In this manner, if the outflow metal amount is increased, then it
becomes necessary to change various design conditions and operation
conditions according to the increased outflow metal amount, and
increased time is required for adjustment.
[0005] In order to solve the problem described above, Patent
Document 1 (PCT Patent Publication No. WO2012/112052) takes a
countermeasure to increase the metal flow rate for one spray tank
not by increasing the outflow metal amount per one molten metal
nozzle but by increasing the number of molten metal nozzles in a
spray tank. Since this does not change the sectional area of each
molten metal nozzle and does not require increase (change) in the
gas pressure either, the change in particle size distribution
before and after the outflow metal amount increase can be
suppressed in comparison with that in an alternative case in which
the outflow metal amount per one molten metal nozzle is increased.

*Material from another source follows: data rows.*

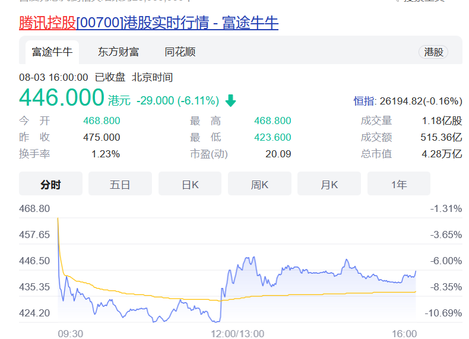Viewport: 469px width, 339px height.
Task: Click the 港股 market badge
Action: [x=433, y=52]
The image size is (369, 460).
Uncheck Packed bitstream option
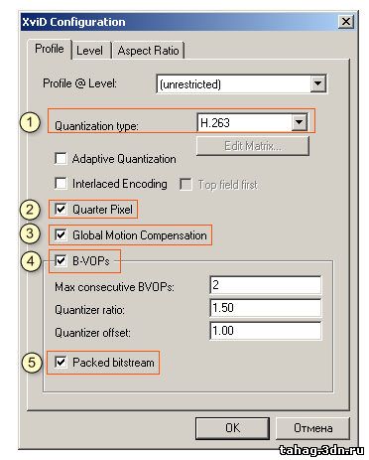[61, 362]
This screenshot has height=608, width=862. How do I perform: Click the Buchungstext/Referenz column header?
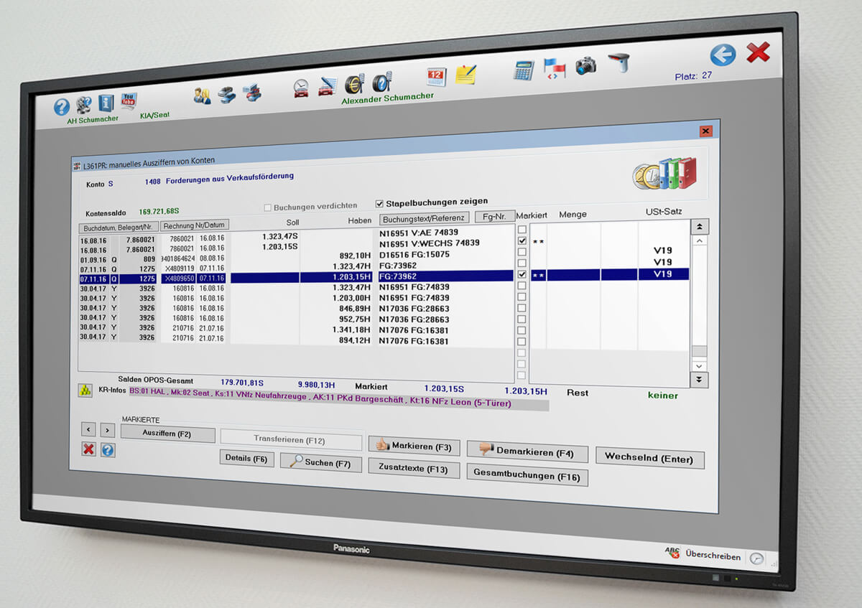point(424,218)
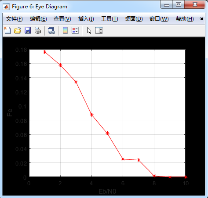
Task: Expand the 查看(V) menu
Action: (x=62, y=19)
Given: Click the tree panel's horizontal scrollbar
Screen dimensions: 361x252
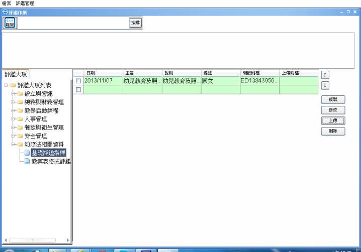Looking at the screenshot, I should pos(35,240).
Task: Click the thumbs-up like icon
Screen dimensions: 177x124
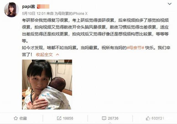Action: click(148, 118)
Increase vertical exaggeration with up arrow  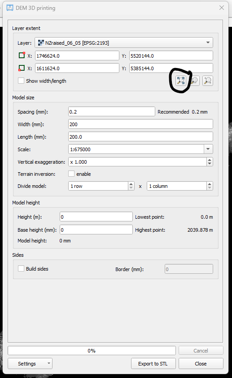(210, 160)
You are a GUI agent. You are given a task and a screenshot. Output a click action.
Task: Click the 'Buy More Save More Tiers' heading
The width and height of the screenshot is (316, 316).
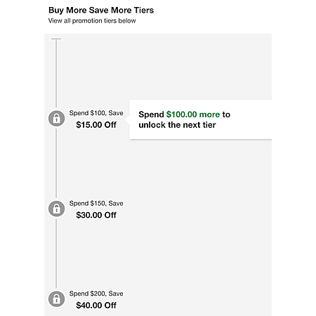point(101,11)
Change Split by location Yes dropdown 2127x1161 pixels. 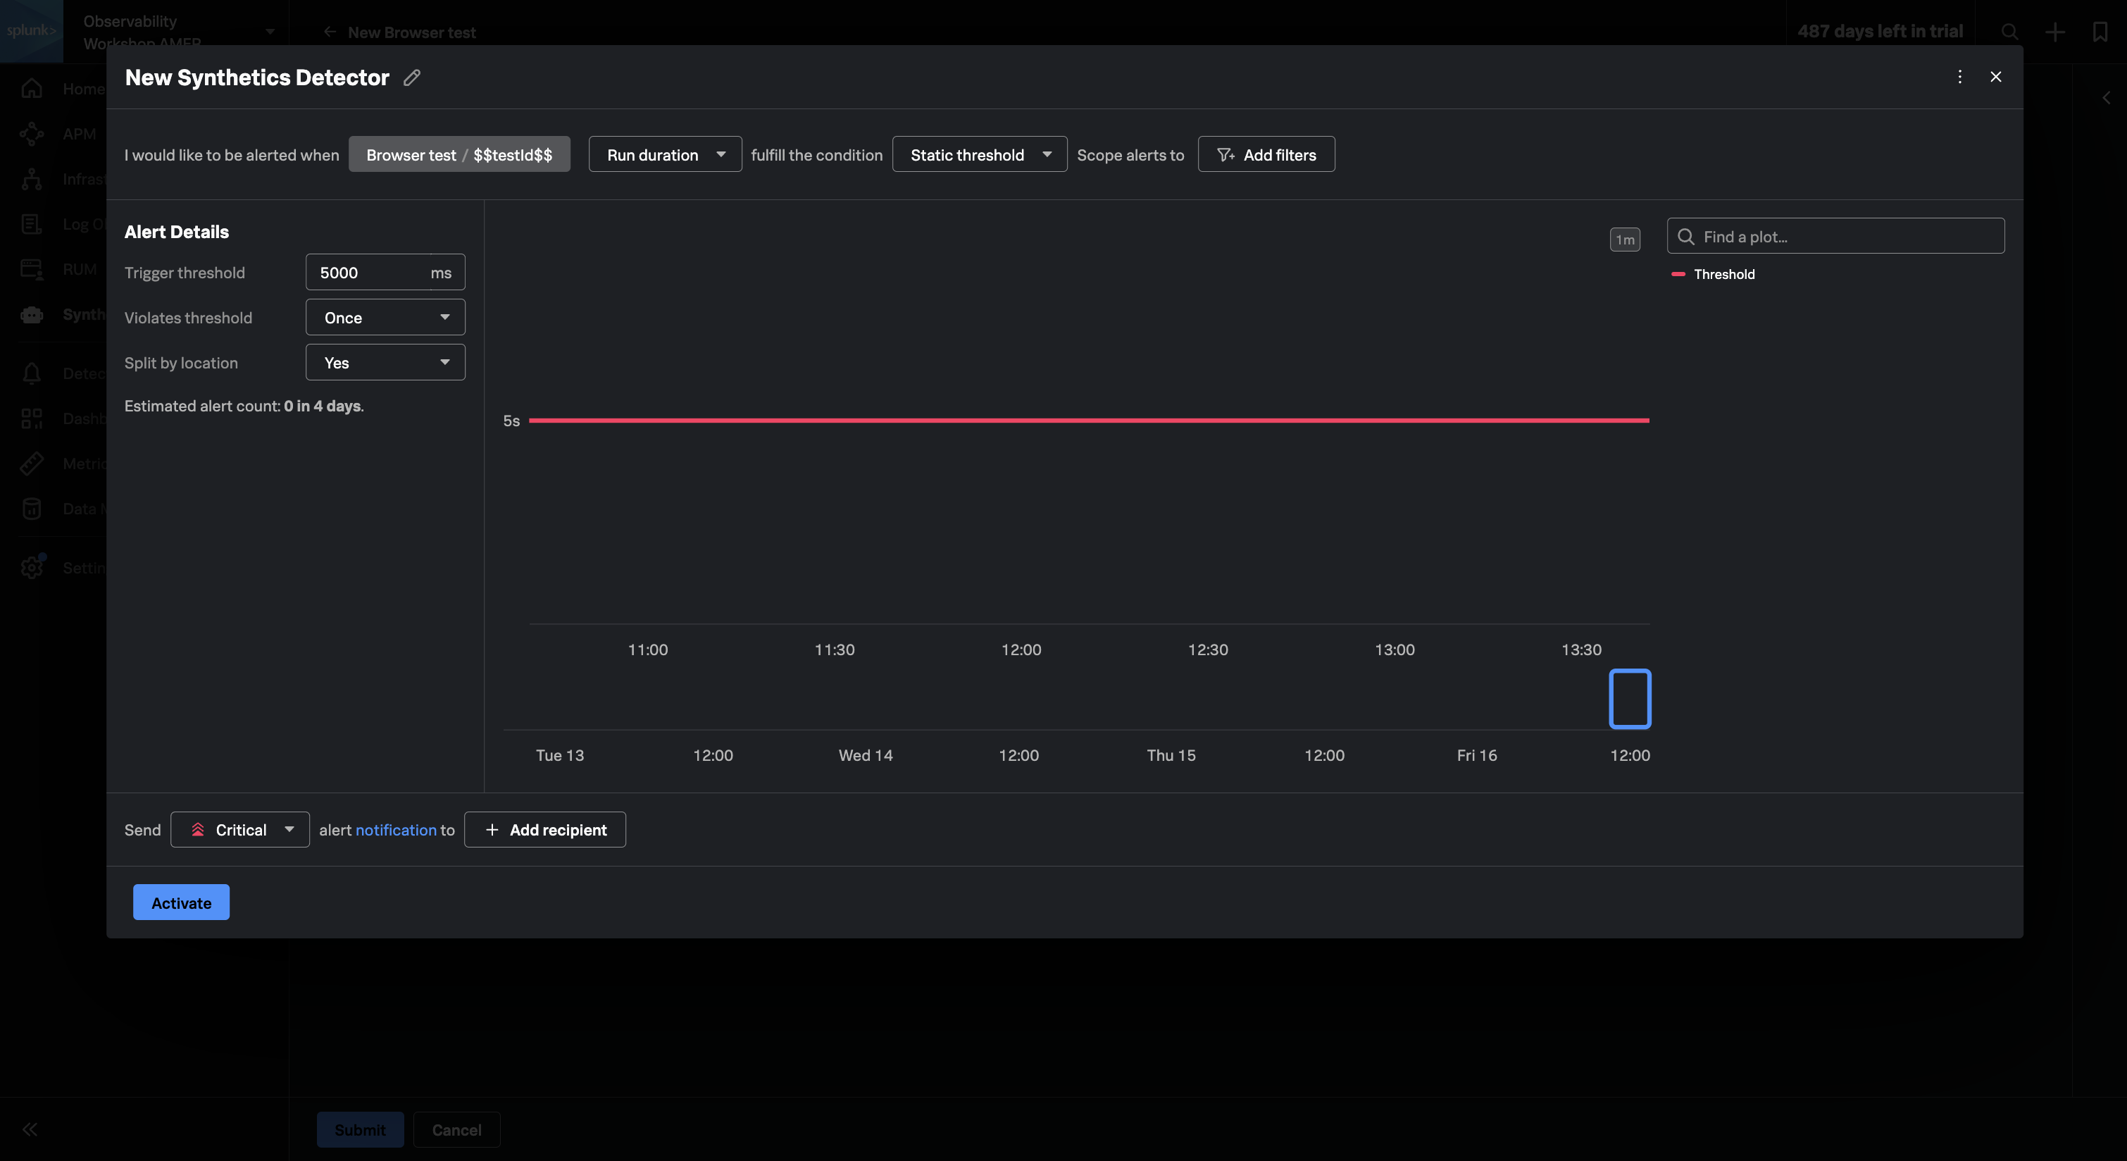click(385, 363)
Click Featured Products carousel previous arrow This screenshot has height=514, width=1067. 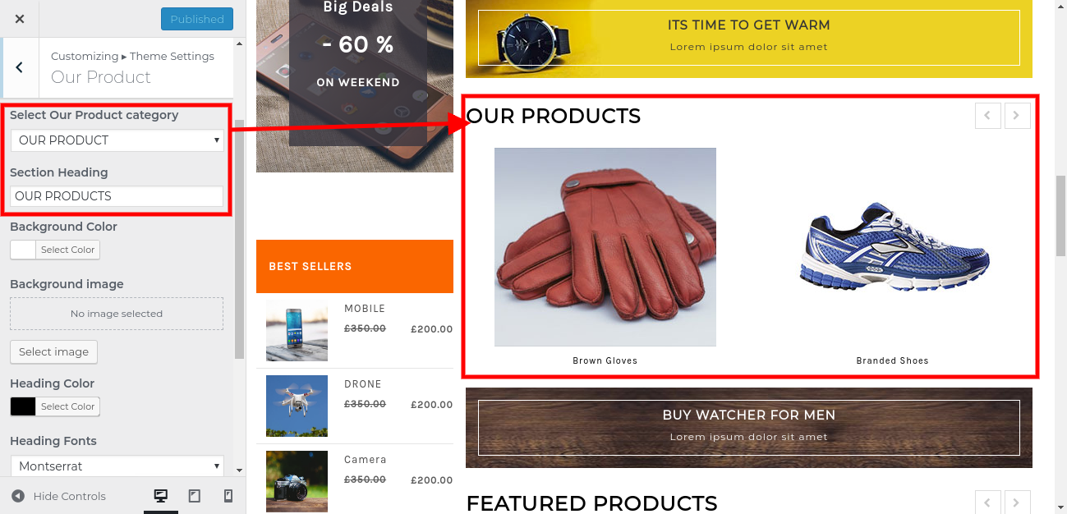point(988,503)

Further, since the gas pressure is not changed, also metal adhesion
to the spray tank can be prevented and also the necessity to change
the height of the spray tank, that is, the height of the device,
decreases. Furthermore, it is made possible to provide a metal
powder production apparatus that does not necessitate change in
design and operation conditions when the outflow metal amount is
increased and that can efficiently produce fine metal powder
without changing the body shape of the spray tank.
PRIOR ART DOCUMENT
Patent Document
[0006] Patent document 1: PCT Patent Publication No.
WO2019/112052
[0007] However, if the number of molten metal nozzles is increased
as in Patent Document 1, WO2019/112052, then also the number of gas
injection nozzles increases similarly. If the number of gas
injection nozzles increases, then the injection gas amount is
increased as much and the pressure in the spray tank is increased,
resulting in the possibility that the exhaust speed of the metal
powder production apparatus may decrease and the production
efficiency of metal powder may decrease. Further, if the number of
spray nozzles is increased, then there is the possibility that
sprayed metal droplets may collide with the inner wall of the spray
tank, resulting in decrease in the yield. Therefore, it is
necessary to appropriately manage also the distance between the
spray nozzles and the side wall of the spray tank.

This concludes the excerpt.